Cubic-exponential enumerative combinatorics There are many quantities in enumerative combinatorics that grow roughly exponentially, like the Fibonacci numbers, the Catalan numbers, and the factorials; indeed, most of the functions that arise in pre-19th century combinatorics -- even ones as large as the function $n^{n-2}$, which counts spanning trees of the complete graph on $n$ vertices among other things -- in a sense grow like an ordinary exponential, inasmuch as the logarithm can be asymptotically bounded above and below by linear functions of $n$.
Over the past century enumerative combinatorialists have studied other quantities that grow faster than an ordinary exponential, associated with newer sorts of combinatorial objects, such as plane partitions, alternating sign matrices, and tilings of plane regions. In these situations one often encounters functions $f(n)$ that grow quadratic-exponentially, in the sense that $\log \log f(n)$ divided by $\log n$ converges to 2 rather than 1.
My question is, are there any exact (non-trivial) combinatorial results concerning quantities that grow like a cubic-exponential function of $n$, with $(\log \log f(n)) / (\log n)$ converging to 3 (or maybe converging to something even larger, or diverging)?
One can certainly find combinatorial problems that give rise to functions exhibiting this kind of growth, but in no cases that I am aware of (outside of trivial cases) can one actually exhibit closed formulas for these sequences, or even computationally useful recurrence relations. (If for instance a formula for $f(n)$ involves a sum of $2^n$ binomial coefficients, it's not going to enable you to compute $f(50)$, even if $f(50)$ has only a few million digits and hence is within the range of exact computer arithmetic.)
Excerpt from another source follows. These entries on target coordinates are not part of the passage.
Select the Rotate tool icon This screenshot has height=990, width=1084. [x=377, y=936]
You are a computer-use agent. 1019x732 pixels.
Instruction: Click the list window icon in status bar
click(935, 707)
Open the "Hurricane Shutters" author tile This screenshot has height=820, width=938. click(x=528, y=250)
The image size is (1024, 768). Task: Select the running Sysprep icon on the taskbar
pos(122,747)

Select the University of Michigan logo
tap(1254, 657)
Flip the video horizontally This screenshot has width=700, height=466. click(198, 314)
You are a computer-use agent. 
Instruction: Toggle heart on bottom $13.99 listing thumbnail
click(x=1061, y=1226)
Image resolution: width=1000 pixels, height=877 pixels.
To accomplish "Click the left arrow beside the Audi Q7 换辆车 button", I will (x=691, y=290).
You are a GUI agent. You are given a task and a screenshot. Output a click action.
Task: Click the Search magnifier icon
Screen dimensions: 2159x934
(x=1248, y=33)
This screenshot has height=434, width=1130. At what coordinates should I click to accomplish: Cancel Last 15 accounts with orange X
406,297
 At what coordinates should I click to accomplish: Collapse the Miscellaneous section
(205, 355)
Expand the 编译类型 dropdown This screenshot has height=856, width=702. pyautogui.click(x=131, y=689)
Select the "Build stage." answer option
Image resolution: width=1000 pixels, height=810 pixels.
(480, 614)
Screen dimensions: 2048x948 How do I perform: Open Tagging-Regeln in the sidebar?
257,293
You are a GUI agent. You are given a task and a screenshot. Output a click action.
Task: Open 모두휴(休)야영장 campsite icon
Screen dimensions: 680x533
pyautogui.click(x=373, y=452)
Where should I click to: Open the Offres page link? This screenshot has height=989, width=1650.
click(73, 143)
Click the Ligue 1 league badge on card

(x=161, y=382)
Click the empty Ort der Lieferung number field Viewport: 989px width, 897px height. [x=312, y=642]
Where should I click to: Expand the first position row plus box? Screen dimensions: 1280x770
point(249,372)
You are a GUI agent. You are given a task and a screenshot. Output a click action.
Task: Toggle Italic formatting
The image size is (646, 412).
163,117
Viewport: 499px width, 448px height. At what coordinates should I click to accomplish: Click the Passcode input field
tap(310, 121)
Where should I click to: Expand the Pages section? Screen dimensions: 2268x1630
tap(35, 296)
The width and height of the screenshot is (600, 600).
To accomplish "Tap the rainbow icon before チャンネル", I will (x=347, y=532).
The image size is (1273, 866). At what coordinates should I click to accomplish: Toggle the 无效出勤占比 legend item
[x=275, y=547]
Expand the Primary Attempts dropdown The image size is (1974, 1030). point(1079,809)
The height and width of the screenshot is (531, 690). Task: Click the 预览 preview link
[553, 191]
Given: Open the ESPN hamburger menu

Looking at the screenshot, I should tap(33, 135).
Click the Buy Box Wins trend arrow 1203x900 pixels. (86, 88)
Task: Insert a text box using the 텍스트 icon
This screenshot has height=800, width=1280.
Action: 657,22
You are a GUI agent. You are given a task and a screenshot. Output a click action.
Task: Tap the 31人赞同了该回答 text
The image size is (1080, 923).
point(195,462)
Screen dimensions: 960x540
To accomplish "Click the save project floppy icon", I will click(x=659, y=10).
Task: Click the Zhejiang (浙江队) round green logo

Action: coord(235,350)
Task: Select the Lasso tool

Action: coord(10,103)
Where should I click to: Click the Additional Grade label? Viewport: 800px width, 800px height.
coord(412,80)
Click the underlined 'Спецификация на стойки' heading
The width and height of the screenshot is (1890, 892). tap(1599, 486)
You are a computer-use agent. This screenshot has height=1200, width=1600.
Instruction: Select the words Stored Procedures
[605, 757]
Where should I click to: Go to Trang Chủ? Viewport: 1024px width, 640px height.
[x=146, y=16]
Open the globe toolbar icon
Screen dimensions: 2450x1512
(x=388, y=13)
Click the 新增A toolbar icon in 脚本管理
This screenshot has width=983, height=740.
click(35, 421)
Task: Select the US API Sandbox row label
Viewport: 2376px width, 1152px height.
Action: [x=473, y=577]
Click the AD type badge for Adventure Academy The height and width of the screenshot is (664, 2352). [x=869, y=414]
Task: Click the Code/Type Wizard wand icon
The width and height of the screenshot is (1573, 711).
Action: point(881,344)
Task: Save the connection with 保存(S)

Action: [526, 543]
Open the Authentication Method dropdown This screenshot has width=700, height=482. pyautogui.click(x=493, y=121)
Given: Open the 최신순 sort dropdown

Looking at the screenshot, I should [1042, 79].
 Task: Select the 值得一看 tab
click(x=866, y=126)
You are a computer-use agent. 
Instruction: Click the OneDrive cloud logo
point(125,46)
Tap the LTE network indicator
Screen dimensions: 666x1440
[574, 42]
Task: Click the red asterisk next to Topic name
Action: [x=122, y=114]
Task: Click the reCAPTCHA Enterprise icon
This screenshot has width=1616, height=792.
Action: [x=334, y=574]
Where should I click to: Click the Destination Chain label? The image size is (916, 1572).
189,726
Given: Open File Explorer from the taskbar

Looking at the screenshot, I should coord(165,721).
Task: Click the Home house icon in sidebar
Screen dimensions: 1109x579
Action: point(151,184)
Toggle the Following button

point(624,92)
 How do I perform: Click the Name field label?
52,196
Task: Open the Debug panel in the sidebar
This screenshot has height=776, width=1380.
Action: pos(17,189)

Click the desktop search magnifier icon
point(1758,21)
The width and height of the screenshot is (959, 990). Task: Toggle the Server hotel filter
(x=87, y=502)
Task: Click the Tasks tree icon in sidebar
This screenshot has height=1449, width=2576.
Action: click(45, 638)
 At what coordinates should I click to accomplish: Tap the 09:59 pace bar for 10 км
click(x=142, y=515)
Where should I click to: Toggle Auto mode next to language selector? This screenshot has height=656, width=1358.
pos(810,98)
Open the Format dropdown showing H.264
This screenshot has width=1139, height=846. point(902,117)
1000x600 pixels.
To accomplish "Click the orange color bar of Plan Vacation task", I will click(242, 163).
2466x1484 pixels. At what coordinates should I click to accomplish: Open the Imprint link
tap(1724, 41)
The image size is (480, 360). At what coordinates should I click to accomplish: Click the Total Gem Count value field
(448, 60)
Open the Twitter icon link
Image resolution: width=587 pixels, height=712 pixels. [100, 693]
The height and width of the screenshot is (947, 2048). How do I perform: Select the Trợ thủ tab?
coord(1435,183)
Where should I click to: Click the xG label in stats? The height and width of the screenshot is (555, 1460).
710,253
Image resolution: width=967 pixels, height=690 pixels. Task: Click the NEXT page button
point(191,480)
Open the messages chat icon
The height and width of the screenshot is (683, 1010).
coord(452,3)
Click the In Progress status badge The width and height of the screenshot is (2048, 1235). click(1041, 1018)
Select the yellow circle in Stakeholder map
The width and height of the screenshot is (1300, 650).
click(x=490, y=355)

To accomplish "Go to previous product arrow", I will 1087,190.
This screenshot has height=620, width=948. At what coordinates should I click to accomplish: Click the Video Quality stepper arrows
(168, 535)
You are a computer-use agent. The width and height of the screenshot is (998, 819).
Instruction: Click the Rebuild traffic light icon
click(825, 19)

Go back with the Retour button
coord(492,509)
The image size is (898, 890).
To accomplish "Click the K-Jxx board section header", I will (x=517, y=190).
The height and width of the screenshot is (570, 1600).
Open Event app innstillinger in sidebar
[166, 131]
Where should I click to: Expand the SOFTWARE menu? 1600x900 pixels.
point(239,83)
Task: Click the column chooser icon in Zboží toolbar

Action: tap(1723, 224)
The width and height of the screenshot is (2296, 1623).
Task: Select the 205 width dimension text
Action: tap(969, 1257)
Let me stress that I'm aware that a set with $n^3$ elements has exactly $2^{n^3}$ subsets, but this is the sort of case that I intended to rule out by my use of the phrase "trivial cases".
 A: The number of truth tables generated by boolean expressions of $n$ variables is $2^{2^n}$. 
A: The number $m_n$ of matroids on $n$ elements is an interesting example, since a priori, it is unclear how fast $m_n$ grows.  Knuth (1974) showed that $\log \log m_n$ is at least $n- \frac{3}{2} \log n -O(1)$.  On the other hand, Piff (1973) showed that $\log \log m_n$ is at most $n-\log n + \log \log n + O(1)$.  Recent work of Bansal, Pendavingh and van der Pol suggests that the true answer is closer to Knuth's lower bound.  
A: Since you mentioned Cayley's theorem for spanning trees, I believe one important example is its higher dimensional analogue due to Kalai. Indeed the number of simplicial spanning trees of the k-skeleton of an n-simplex is $$f(n)=n^{\binom{n-2}{k}} \implies \lim_{n\to \infty}\frac{\log\log f(n)}{\log n}=k.$$
Some further work has been done in this direction, for example in the paper "Simplicial Matrix-Tree Theorems" by Duval, Klivans, and Martin they give a weighted enumeration formula for such higher dimensional "spanning trees".
The reason why I think this constitutes an important example for the question at hand is that in my mind I think of combinatorial enumerations of spanning trees, perfect matchings, non-intersecting paths, plane partitions, etc. as being equivalent to each other and are really enumeration problems about 1-dimensional simplicial complexes (whereas permutations for example are an enumeration question in the 0-dimensional world). With the increase of the dimension in these enumeration problems one gets an increase in the degree of the polynomial exponential growth.